PROBLEM DETAILS: Once you have read the data below, write it all out exactly.
○ ○ ○
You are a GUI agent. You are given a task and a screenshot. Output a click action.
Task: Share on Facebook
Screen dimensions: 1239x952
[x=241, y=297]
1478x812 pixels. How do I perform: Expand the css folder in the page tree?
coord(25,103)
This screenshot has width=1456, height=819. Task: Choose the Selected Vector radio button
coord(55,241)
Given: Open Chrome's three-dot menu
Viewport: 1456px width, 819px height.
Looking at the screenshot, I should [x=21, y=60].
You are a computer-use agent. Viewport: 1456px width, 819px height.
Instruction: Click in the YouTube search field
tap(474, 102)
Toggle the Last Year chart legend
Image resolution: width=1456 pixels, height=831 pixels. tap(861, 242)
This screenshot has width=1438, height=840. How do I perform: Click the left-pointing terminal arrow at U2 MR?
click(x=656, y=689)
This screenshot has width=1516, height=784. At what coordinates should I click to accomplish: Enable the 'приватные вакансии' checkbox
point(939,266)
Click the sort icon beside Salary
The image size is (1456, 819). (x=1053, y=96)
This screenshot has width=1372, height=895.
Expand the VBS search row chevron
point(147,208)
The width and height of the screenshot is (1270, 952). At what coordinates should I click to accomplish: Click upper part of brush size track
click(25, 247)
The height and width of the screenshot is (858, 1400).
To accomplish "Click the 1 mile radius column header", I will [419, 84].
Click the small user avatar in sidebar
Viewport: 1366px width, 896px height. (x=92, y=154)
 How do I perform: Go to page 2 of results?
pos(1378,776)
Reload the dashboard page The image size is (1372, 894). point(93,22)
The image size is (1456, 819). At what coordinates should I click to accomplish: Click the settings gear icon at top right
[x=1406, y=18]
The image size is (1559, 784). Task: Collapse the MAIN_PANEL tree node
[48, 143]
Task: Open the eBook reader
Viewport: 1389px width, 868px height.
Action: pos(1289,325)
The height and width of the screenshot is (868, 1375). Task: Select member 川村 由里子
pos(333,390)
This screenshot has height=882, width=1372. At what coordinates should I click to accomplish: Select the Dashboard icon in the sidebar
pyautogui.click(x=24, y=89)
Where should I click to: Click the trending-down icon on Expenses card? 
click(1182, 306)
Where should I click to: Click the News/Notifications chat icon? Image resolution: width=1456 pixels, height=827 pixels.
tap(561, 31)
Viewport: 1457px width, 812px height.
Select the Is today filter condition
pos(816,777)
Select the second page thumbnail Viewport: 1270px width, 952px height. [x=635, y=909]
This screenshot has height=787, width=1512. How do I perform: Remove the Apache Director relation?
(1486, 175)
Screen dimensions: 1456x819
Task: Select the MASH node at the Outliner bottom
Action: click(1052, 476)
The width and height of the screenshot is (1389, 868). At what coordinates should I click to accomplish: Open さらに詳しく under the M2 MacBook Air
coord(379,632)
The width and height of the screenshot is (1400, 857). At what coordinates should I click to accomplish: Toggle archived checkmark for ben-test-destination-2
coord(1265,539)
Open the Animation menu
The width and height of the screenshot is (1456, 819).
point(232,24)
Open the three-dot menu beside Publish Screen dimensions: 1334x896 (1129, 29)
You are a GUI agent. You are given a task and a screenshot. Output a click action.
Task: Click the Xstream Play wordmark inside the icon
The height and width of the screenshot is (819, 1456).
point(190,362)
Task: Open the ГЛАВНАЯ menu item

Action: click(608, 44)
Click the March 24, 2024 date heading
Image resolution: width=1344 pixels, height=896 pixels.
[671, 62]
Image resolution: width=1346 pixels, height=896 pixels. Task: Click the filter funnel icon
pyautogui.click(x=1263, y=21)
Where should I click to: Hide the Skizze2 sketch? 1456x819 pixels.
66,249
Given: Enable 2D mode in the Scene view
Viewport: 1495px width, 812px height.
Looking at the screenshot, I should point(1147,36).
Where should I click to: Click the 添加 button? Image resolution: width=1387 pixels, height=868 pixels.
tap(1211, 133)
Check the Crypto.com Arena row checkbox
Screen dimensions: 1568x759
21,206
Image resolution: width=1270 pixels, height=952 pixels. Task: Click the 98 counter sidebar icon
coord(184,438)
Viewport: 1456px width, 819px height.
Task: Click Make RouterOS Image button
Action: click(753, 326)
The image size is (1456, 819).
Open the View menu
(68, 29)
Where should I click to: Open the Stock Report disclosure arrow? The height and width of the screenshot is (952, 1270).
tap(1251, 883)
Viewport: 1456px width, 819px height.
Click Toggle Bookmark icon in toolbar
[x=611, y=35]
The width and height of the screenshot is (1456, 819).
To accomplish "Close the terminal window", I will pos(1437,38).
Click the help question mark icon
○ ○ ○
YOUR RESPONSE:
You are a GUI agent. You are given a task and a screenshot. Output a click action.
Task: Share on Facebook
Screen dimensions: 1239x952
[x=241, y=297]
1478x812 pixels. How do I perform: Expand the css folder in the page tree?
coord(25,103)
This screenshot has width=1456, height=819. Task: Choose the Selected Vector radio button
coord(55,241)
Given: Open Chrome's three-dot menu
Viewport: 1456px width, 819px height.
Looking at the screenshot, I should [x=21, y=60].
You are a computer-use agent. Viewport: 1456px width, 819px height.
Instruction: Click in the YouTube search field
tap(474, 102)
Toggle the Last Year chart legend
Image resolution: width=1456 pixels, height=831 pixels. tap(861, 242)
This screenshot has width=1438, height=840. How do I perform: Click the left-pointing terminal arrow at U2 MR?
click(x=656, y=689)
This screenshot has width=1516, height=784. At what coordinates should I click to accomplish: Enable the 'приватные вакансии' checkbox
point(939,266)
Click the sort icon beside Salary
The image size is (1456, 819). (x=1053, y=96)
This screenshot has width=1372, height=895.
Expand the VBS search row chevron
point(147,208)
The width and height of the screenshot is (1270, 952). At what coordinates should I click to accomplish: Click upper part of brush size track
click(25, 247)
The height and width of the screenshot is (858, 1400).
To accomplish "Click the 1 mile radius column header", I will [419, 84].
Click the small user avatar in sidebar
Viewport: 1366px width, 896px height. (x=92, y=154)
 How do I perform: Go to page 2 of results?
pos(1378,776)
Reload the dashboard page The image size is (1372, 894). point(93,22)
The image size is (1456, 819). At what coordinates should I click to accomplish: Click the settings gear icon at top right
[x=1406, y=18]
The image size is (1559, 784). Task: Collapse the MAIN_PANEL tree node
[48, 143]
Task: Open the eBook reader
Viewport: 1389px width, 868px height.
Action: pos(1289,325)
The height and width of the screenshot is (868, 1375). Task: Select member 川村 由里子
pos(333,390)
This screenshot has height=882, width=1372. At what coordinates should I click to accomplish: Select the Dashboard icon in the sidebar
pyautogui.click(x=24, y=89)
Where should I click to: Click the trending-down icon on Expenses card? 
click(1182, 306)
Where should I click to: Click the News/Notifications chat icon? Image resolution: width=1456 pixels, height=827 pixels.
tap(561, 31)
Viewport: 1457px width, 812px height.
Select the Is today filter condition
pos(816,777)
Select the second page thumbnail Viewport: 1270px width, 952px height. [x=635, y=909]
This screenshot has height=787, width=1512. How do I perform: Remove the Apache Director relation?
(1486, 175)
Screen dimensions: 1456x819
Task: Select the MASH node at the Outliner bottom
Action: click(1052, 476)
The width and height of the screenshot is (1389, 868). At what coordinates should I click to accomplish: Open さらに詳しく under the M2 MacBook Air
coord(379,632)
The width and height of the screenshot is (1400, 857). At what coordinates should I click to accomplish: Toggle archived checkmark for ben-test-destination-2
coord(1265,539)
Open the Animation menu
The width and height of the screenshot is (1456, 819).
point(232,24)
Open the three-dot menu beside Publish Screen dimensions: 1334x896 (1129, 29)
You are a GUI agent. You are given a task and a screenshot. Output a click action.
Task: Click the Xstream Play wordmark inside the icon
The height and width of the screenshot is (819, 1456).
point(190,362)
Task: Open the ГЛАВНАЯ menu item

Action: click(608, 44)
Click the March 24, 2024 date heading
Image resolution: width=1344 pixels, height=896 pixels.
[671, 62]
Image resolution: width=1346 pixels, height=896 pixels. Task: Click the filter funnel icon
pyautogui.click(x=1263, y=21)
Where should I click to: Hide the Skizze2 sketch? 1456x819 pixels.
66,249
Given: Enable 2D mode in the Scene view
Viewport: 1495px width, 812px height.
Looking at the screenshot, I should point(1147,36).
Where should I click to: Click the 添加 button? Image resolution: width=1387 pixels, height=868 pixels.
tap(1211, 133)
Check the Crypto.com Arena row checkbox
Screen dimensions: 1568x759
21,206
Image resolution: width=1270 pixels, height=952 pixels. Task: Click the 98 counter sidebar icon
coord(184,438)
Viewport: 1456px width, 819px height.
Task: Click Make RouterOS Image button
Action: click(753, 326)
The image size is (1456, 819).
Open the View menu
(68, 29)
Where should I click to: Open the Stock Report disclosure arrow? The height and width of the screenshot is (952, 1270).
tap(1251, 883)
Viewport: 1456px width, 819px height.
Click Toggle Bookmark icon in toolbar
[x=611, y=35]
The width and height of the screenshot is (1456, 819).
To accomplish "Close the terminal window", I will pos(1437,38).
Click the help question mark icon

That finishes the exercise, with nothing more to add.